[Dataset entries]
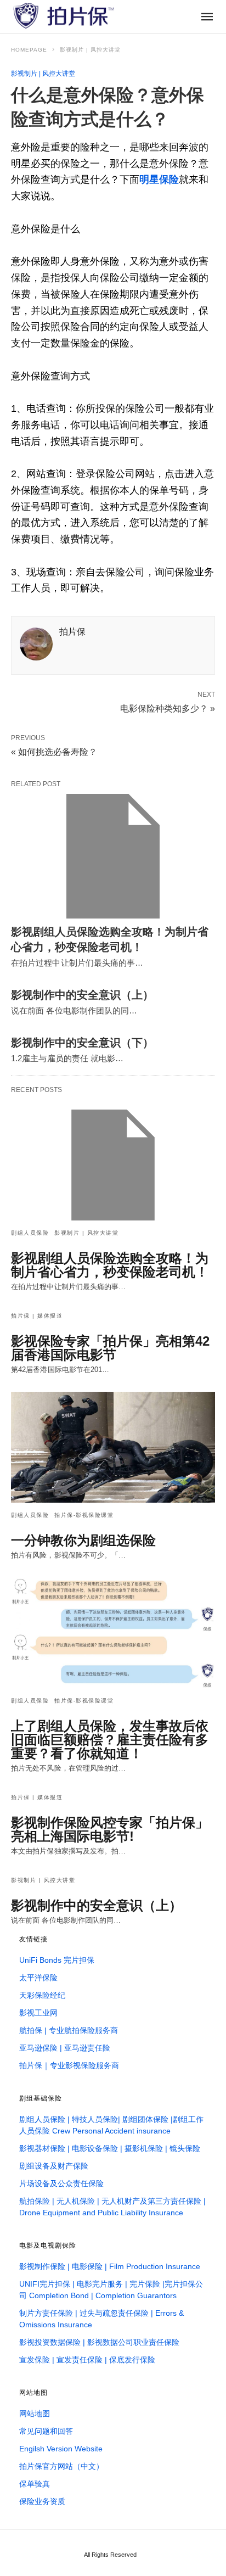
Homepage (29, 50)
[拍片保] (63, 16)
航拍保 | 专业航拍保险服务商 (68, 2030)
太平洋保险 (38, 1977)
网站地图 (34, 2413)
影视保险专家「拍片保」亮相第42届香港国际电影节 (110, 1348)
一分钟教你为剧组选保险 (83, 1540)
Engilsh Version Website (61, 2448)
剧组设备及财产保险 (53, 2165)
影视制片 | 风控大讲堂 (90, 50)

TO DO: Return the records above exactly as written, but without any of the pictures.

RESPONSE TO THIS EXERCISE:
Homepage (29, 50)
[拍片保] (63, 16)
航拍保 | 专业航拍保险服务商 (68, 2030)
太平洋保险 (38, 1977)
网站地图 (34, 2413)
影视保险专家「拍片保」亮相第42届香港国际电影节 (110, 1348)
一分钟教你为剧组选保险 (83, 1540)
Engilsh Version Website (61, 2448)
剧组设备及财产保险 (53, 2165)
影视制片 | 风控大讲堂 (90, 50)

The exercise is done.